シーンの切り替えにはDirector::getInstance()->replaceScene()
を使用します。
この際に既存のシーンと切り替える新しいシーンは、以下のような流れでメソッドが呼ばれます。
Director Old Scene New Scene
constructor
init()
onEnter()
onEnterTransitionDidFinish()
constructor
init()
ReplaceScene()
SetNextScene()
onExitTransitionDidStart()
onExit()
cleanup()
release()
destructor()
onEnter()
onEnterTransitionDidFinish()
Sceneクラスを生成した場合、init()が呼ばれます。
その後、replaceScene()でシーン切り替えが予約され、SetNextScene()で切り替え処理が行われます。
replaceScene()とSetNextScene()の間には、ほんの少しだけ間があります。
そしてこの時点ではまだ既存のシーンが生きている状態です。
なのでinit()では、自身のシーン内の初期化などを行うだけにします。
間違っても大きなメモリを確保したり、2つのシーンで共有するマネージャやリソースにアクセスするのは少し危険です。
例えば、古いSceneのonExit()で既存のイベントハンドラを全部リリースするような多少乱暴な操作を行っている場合、init()で設定したイベントハンドラも意図せずリリースしてしまうことになります。
反対にinit()の中で解放し忘れのイベントハンドラを全部リリースするつもりで何らかの操作を行うと、古いSceneのonExit()あたりで二重解放を行ってしまうことになります。
新しいSceneのOnEnter()が呼ばれた時点で、古いSceneクラスは破棄されています。

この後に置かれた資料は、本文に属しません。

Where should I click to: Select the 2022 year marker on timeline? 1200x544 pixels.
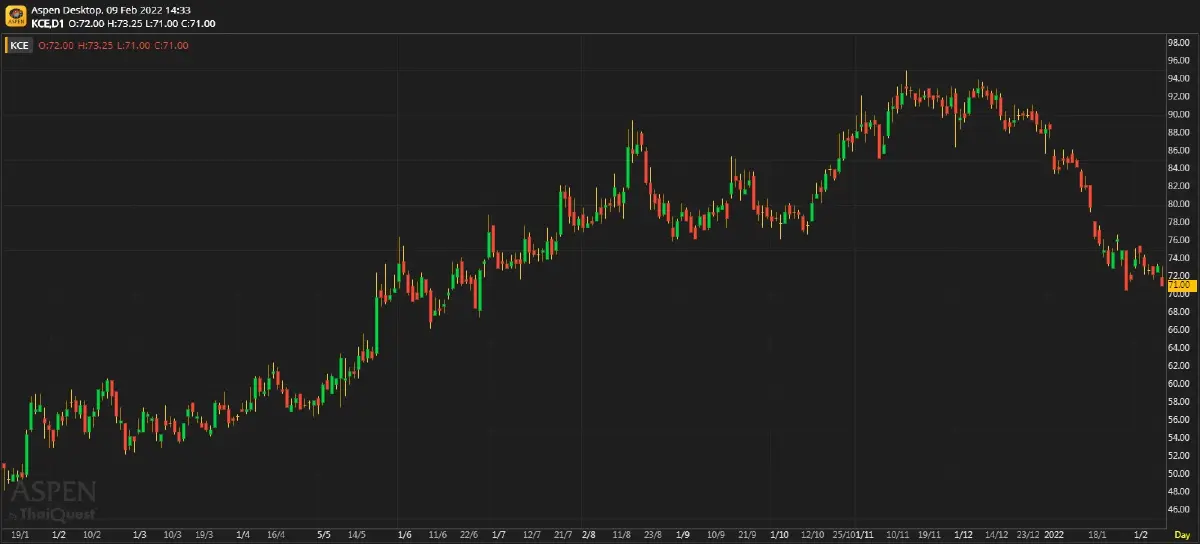[x=1055, y=535]
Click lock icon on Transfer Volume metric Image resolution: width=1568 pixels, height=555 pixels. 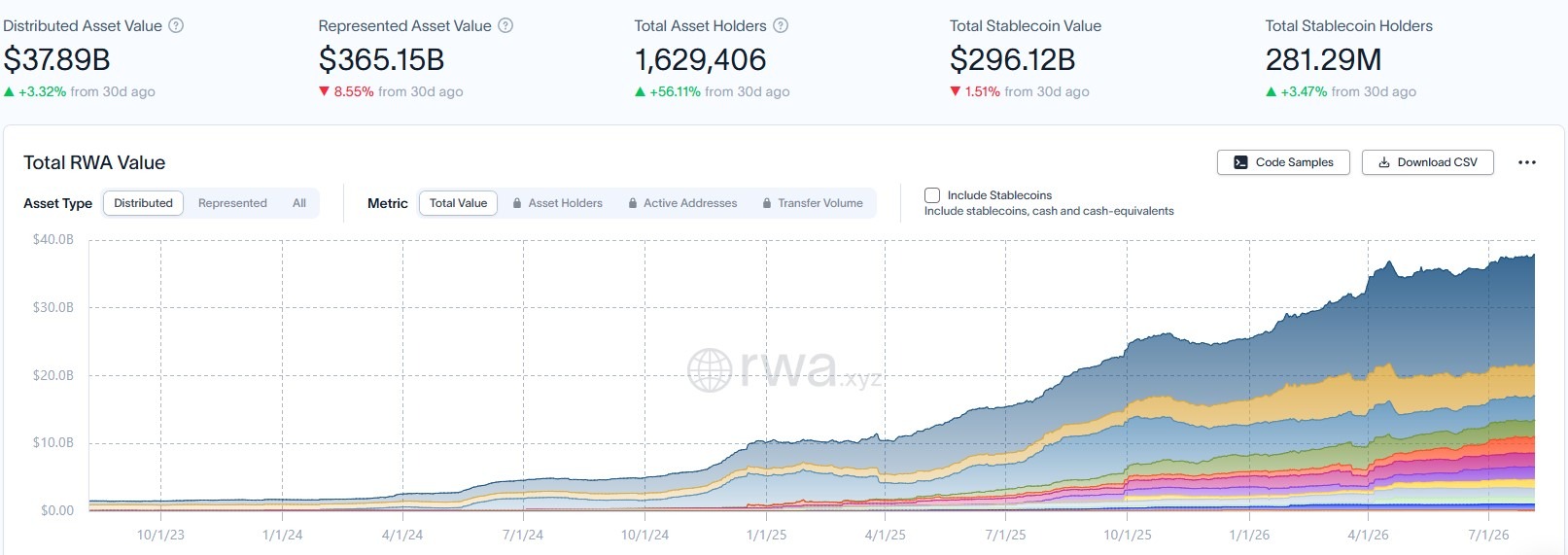pyautogui.click(x=767, y=203)
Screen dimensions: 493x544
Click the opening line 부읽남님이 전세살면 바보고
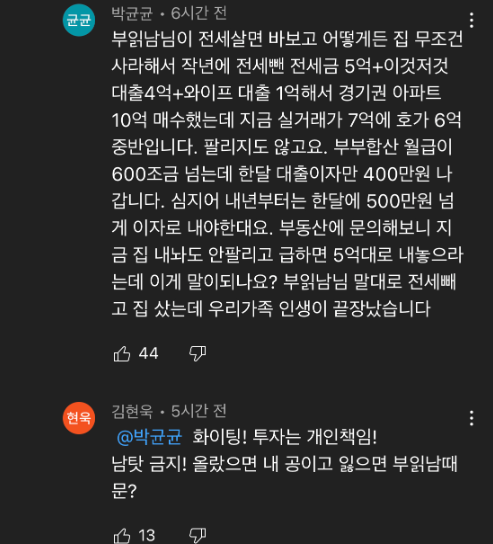287,39
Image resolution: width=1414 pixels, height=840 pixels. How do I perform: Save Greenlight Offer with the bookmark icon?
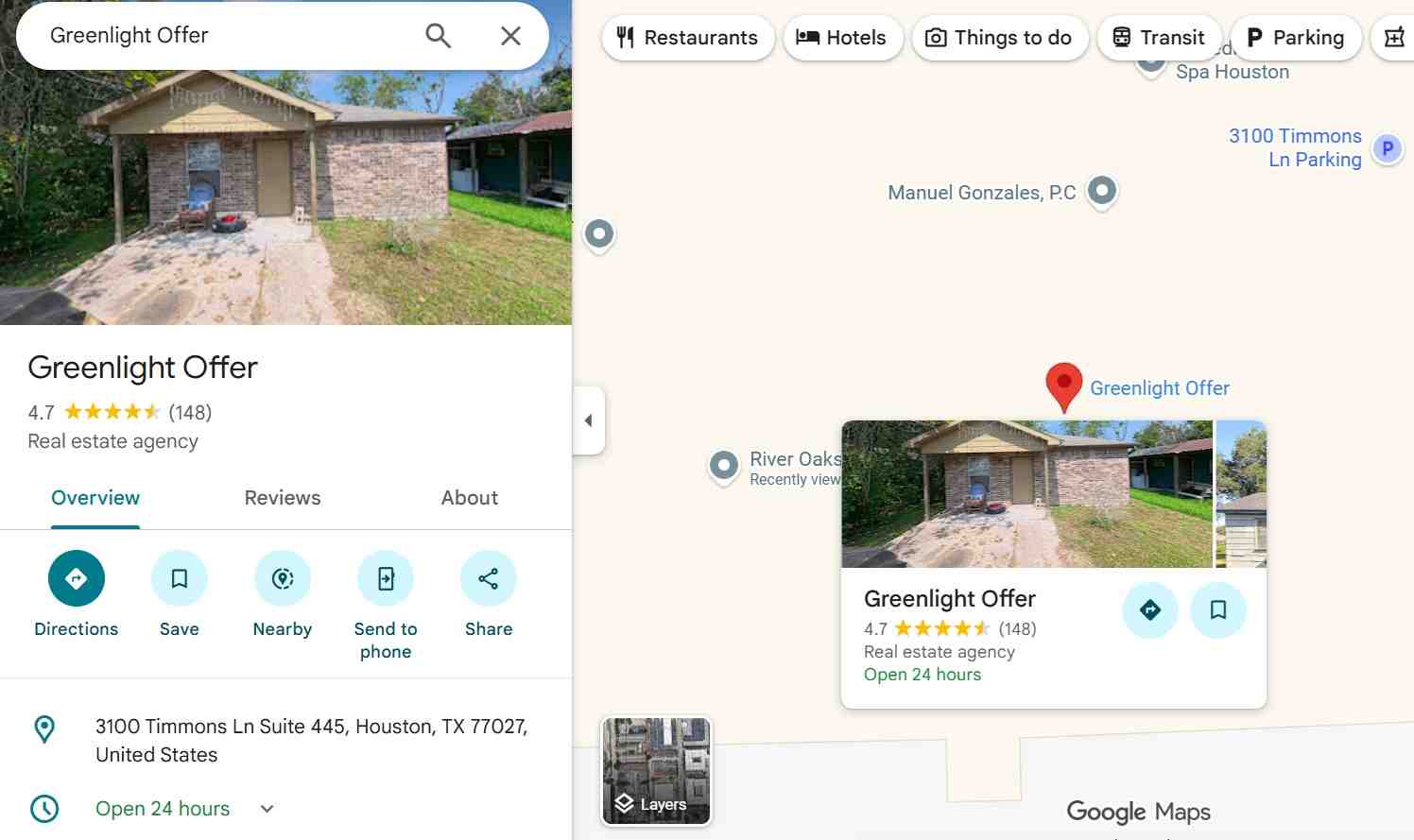(x=179, y=578)
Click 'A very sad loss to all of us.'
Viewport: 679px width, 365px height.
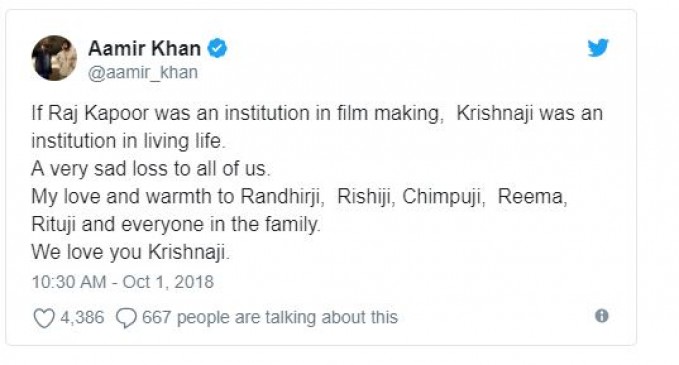(x=151, y=169)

ですので、マネージャなどへの登録処理などはOnEnter()で行いましょうということになります。
しかし、これがTransitionSceneを使用すると、少々話が違ってきます。
TransitionSceneは、2つのSceneをフェードで切り替えるなどといった、切り替え時のちょっとした演出を行ってくれる便利なSceneクラスです。
TransitionSceneを使用すると、2つのSceneは以下のような順番で呼び出されるようになります。
Director Old Scene New Scene
constructor
init()
onEnter()
onEnterTransitionDidFinish()
constructor
init()
ReplaceScene()
SetNextScene()
onExitTransitionDidStart()
onEnter()
onExit()
onEnterTransitionDidFinish()
cleanup()
release()
destructor()
大きな違いは、古いシーンの生存期間です。
新しいシーンのonEnterTransitionDidFinish()が呼び出された段階でも、まだ古いシーンが生きています。
この呼び出され順の変化が大きな影響を与える場合があります。
(瞬間的にメモリ確保が増えるなど)
TransitionSceneを使いつつ、新しいSceneのonEnter()時に古いSceneが消えているようにするには、新しいSceneに繋ぐ為のSceneを作ってやり橋渡しをしてやるか、TransitionSceneのOnExit()をオーバーライドして、古いシーンのcleanupやらreleaseを新しいSceneのonEnterTransitionDidFinish()の前に行ってやるなどがあります。
「使った分は自分で片付ける」を徹底していれば、さほど大きな影響はありませんが、Sceneにぶら下がったNodeの開放をSceneのreleaseで任せていたり、強引な解放処理を行っているような場合は思わぬ事故につながりますので注意しましょう。